Le conseil d’administration de la Caisse des pensions et des prestations familiales des agents de l’État (CPPF) a tenu sa première séance ordinaire de l’année 2026 à Libreville. Mené par Jean Blaise Nguema Mba, président du conseil, cette réunion a porté sur des sujets majeurs, dont l’adoption des comptes des exercices 2024 et 2025 et l’évaluation des mesures pour concrétiser les nouvelles orientations stratégiques définies par Brice Clotaire Oligui Nguema.
Lors de son intervention devant le Parlement réuni en congrès le 15 juin 2026, le président de la République a acté la mutation de la CPPF en un investisseur institutionnel. Cette décision vise à garantir la stabilité du système de retraite des fonctionnaires tout en dynamisant le financement de l’économie gabonaise. Une évolution significative qui redéfinit la mission historique de la Caisse.
Jusqu’alors centrée sur la gestion des pensions et des allocations familiales, la CPPF se voit désormais confier une mission d’investissement ambitieuse. Elle devra mobiliser ses propres ressources, intervenir sur les marchés financiers et jouer un rôle central dans le financement des projets de développement national. Cette réforme s’inscrit dans une volonté d’aligner le Gabon sur les standards des caisses de sécurité sociale les plus performantes de l’espace francophone africain. Des modèles comme l’IPS-CGRAE en Côte d’Ivoire ou la CNPS au Cameroun ont déjà fait leurs preuves en combinant rentabilité des placements, sécurité des réserves et pérennité des régimes de retraite.
Une restructuration profonde pour répondre aux nouveaux enjeux
Les administrateurs ont également passé en revue les propositions de Carl Ngueba Boutoundou, directeur général de la CPPF. Plusieurs décisions structurantes ont été adoptées, à commencer par une réorganisation interne adaptée aux nouvelles responsabilités de l’établissement. Les comptes des exercices 2024 et 2025 ont été validés, marquant la finalisation d’un vaste chantier de redressement comptable initié en 2024. Ce projet a permis de régulariser les situations financières des exercices 2016 à 2023 et de combler le retard accumulé dans la clôture des comptes, conformément aux exigences de la Conférence Interafricaine de la Prévoyance Sociale (CIPRES).
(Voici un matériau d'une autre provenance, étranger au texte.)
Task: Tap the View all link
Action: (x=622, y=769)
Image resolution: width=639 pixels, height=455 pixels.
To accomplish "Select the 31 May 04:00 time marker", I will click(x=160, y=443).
Le calendrier des activités du second semestre 2026 a également été adopté. À l’issue des débats, Jean Blaise Nguema Mba a salué la qualité des échanges et l’implication des membres du conseil :
« Nous ambitionnons de déployer ce modèle innovant au Gabon, tout en consolidant la CPPF et en préservant les droits des retraités du secteur public. »
Pour les administrateurs, l’enjeu désormais est de concilier le nouveau rôle d’investisseur institutionnel avec la mission sociale originelle de la Caisse. Cette transformation doit renforcer la viabilité financière du système de retraite tout en orientant une partie de l’épargne institutionnelle vers des projets structurants pour l’économie gabonaise.
Une ambition renouvelée pour la CPPF
Cette réforme marque le début d’une nouvelle phase pour la CPPF, qui se positionne comme un acteur incontournable du financement national. L’objectif ? Devenir un pilier du développement économique du pays, tout en assurant la sécurité et la durabilité des régimes de retraite pour ses assurés.